Israel, the prophet, had foretold it. Broken. Poured out. Jesus had shared it with those closest to him. “This is my body. Broken. Take. Eat. This is my blood – poured out. It is for you. Unless you eat my flesh and drink my blood you can have no part of me.” (Matthew 26:26 and John 6:53-59)

It sounds morbid and desperate, doesn’t it? We accept it because we have never seen crucifixion. We hold it up as holy because 2,000 years of tradition teaches us to do so. But broken and poured out is not natural to us. It is not really what we want to hold in our hands and our hearts as ours.

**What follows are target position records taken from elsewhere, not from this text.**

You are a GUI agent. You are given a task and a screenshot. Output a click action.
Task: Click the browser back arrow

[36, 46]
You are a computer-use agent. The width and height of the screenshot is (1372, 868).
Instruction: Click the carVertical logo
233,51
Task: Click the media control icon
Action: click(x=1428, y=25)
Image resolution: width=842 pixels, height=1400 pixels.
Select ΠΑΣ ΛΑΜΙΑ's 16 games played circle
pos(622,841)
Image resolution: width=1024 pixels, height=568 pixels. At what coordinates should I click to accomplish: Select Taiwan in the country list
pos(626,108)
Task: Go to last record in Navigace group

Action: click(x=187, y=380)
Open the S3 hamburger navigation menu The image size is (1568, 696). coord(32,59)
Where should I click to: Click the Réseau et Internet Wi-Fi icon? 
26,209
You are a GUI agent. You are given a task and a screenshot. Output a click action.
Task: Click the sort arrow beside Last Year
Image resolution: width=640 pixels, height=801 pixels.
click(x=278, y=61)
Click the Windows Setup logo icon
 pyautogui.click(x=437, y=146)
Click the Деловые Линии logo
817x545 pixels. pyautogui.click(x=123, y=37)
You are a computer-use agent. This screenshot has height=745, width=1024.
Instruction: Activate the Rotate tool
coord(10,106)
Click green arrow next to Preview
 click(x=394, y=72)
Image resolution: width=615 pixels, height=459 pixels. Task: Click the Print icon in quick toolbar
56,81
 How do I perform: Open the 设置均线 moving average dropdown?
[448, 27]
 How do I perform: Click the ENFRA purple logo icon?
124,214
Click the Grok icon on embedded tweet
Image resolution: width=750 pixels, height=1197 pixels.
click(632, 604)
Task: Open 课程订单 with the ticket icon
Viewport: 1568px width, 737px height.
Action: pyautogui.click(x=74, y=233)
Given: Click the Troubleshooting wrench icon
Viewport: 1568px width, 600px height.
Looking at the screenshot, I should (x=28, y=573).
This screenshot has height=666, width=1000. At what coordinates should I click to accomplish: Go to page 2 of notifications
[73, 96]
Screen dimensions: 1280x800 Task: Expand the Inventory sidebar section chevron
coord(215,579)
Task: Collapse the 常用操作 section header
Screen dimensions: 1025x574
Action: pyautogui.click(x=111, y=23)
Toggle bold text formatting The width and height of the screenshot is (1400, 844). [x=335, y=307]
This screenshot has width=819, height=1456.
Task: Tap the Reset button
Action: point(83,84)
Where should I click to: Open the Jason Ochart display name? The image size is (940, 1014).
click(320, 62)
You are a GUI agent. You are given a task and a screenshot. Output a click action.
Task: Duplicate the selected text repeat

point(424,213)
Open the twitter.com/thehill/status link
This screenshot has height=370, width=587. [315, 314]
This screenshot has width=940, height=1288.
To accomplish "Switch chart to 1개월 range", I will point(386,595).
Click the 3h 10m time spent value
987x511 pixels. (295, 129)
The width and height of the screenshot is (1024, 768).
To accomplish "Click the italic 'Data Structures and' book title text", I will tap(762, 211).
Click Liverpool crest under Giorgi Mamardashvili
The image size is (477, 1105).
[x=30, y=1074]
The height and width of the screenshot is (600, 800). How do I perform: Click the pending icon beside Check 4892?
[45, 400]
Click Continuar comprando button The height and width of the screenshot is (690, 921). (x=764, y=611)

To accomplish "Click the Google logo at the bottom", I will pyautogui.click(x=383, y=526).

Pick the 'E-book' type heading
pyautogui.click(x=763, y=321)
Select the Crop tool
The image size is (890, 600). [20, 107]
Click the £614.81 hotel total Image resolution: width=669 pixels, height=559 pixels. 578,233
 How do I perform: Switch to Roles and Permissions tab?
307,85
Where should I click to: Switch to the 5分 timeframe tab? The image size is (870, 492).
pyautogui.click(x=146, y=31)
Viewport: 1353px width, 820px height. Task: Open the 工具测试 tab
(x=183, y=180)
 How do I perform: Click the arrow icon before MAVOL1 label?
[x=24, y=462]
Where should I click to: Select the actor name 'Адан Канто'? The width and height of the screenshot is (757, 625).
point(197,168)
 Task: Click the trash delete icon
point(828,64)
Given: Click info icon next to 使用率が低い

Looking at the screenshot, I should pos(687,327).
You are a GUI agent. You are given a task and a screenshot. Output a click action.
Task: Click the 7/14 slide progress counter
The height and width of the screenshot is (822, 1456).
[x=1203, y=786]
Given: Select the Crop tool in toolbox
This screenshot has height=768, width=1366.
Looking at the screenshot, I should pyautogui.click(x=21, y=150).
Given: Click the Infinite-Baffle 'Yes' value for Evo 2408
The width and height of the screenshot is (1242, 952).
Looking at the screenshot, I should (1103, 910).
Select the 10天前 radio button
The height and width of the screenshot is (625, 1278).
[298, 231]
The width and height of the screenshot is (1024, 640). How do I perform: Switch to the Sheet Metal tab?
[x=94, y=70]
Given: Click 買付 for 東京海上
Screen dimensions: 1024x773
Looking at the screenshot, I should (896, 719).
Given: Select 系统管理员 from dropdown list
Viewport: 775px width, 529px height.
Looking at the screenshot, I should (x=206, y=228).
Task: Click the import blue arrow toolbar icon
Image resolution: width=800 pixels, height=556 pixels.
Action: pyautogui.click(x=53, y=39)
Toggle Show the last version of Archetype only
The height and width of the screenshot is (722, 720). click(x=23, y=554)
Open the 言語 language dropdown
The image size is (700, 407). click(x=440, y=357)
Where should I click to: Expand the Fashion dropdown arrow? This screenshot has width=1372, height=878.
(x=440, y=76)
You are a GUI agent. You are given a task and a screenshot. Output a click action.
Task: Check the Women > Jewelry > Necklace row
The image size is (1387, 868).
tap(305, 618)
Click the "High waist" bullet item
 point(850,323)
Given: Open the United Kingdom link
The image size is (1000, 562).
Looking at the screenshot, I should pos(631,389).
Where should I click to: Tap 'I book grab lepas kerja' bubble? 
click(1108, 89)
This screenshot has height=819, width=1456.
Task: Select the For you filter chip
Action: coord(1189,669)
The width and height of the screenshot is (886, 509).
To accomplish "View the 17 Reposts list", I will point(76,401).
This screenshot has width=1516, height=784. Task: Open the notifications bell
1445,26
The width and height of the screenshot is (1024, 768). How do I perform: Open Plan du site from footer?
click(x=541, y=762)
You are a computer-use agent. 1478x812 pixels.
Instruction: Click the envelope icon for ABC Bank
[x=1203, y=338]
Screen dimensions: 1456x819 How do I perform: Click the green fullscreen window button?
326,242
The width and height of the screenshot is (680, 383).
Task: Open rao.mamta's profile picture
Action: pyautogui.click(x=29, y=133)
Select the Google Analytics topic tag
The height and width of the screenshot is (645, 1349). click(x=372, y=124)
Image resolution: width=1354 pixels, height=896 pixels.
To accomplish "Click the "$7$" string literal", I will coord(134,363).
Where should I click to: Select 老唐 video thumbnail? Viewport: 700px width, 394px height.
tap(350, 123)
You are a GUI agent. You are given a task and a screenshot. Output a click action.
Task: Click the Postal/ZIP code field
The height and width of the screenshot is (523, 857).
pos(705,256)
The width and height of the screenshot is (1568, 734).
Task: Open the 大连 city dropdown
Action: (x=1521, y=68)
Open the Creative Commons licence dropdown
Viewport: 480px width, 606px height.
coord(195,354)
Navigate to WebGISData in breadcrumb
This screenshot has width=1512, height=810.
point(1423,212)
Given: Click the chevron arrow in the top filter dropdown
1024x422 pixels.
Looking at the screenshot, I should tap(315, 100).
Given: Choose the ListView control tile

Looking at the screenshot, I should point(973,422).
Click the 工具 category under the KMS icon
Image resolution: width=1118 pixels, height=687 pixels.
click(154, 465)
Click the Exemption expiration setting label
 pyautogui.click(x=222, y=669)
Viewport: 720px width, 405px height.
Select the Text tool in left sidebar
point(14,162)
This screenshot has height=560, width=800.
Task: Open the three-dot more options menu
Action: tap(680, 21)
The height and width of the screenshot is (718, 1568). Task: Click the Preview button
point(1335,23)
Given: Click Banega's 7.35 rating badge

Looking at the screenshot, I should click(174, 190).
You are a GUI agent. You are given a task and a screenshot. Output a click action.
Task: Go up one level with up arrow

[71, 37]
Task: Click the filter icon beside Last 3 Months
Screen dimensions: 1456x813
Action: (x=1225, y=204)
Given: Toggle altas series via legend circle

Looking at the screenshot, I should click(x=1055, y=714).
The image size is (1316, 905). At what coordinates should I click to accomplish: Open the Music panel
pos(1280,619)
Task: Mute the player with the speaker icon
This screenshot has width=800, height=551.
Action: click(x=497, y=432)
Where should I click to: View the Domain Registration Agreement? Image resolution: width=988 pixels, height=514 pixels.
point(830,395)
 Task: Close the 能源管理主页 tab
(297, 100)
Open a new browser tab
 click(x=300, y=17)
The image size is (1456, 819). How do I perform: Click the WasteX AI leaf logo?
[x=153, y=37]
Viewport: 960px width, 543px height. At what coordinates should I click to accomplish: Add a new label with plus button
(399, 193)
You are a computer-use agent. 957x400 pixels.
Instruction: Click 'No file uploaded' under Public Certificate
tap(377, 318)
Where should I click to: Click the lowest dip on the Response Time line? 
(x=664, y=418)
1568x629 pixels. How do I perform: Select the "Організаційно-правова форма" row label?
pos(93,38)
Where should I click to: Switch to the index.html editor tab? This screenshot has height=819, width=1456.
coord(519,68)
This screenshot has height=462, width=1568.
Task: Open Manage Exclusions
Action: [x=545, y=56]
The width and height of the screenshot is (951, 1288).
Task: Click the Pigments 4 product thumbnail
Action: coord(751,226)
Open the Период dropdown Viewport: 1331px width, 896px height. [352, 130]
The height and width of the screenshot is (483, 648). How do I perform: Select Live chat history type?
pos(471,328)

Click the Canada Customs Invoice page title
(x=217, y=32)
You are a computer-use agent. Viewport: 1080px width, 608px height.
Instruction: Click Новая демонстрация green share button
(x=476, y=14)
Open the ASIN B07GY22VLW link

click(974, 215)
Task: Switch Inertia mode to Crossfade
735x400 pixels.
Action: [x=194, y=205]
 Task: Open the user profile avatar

When we really think about it, this God and what He offers is not really what we want. We want easy. We want solid, unbroken. We want the smooth path with no stones and no sharp turns - a clear view ahead. Can’t we have that, please?

My grandson is just learning to talk. He has only a few words at his disposal as opposed to his cousin Mikah. She is a few months older and seems to learn a new word every few minutes. Barrett knows ‘dog’ and ‘hurray!’ and the sweetest, simplest ‘yes’. He recognizes the cadence of a question and so he always answers a simple, matter-of-fact ‘yes’.

If only I could learn that. “Yes.” God brought me out here to the edge of the land where endless sea and sky begins to teach me that word again; “Yes.” I don’t need to understand the question. I only need to know that He – my Lord – is asking.

“Will you be broken?” “Yes.” “Will you be poured out?” “Yes.” “Will you trust me when you can’t see beyond the horizon to journey’s end?”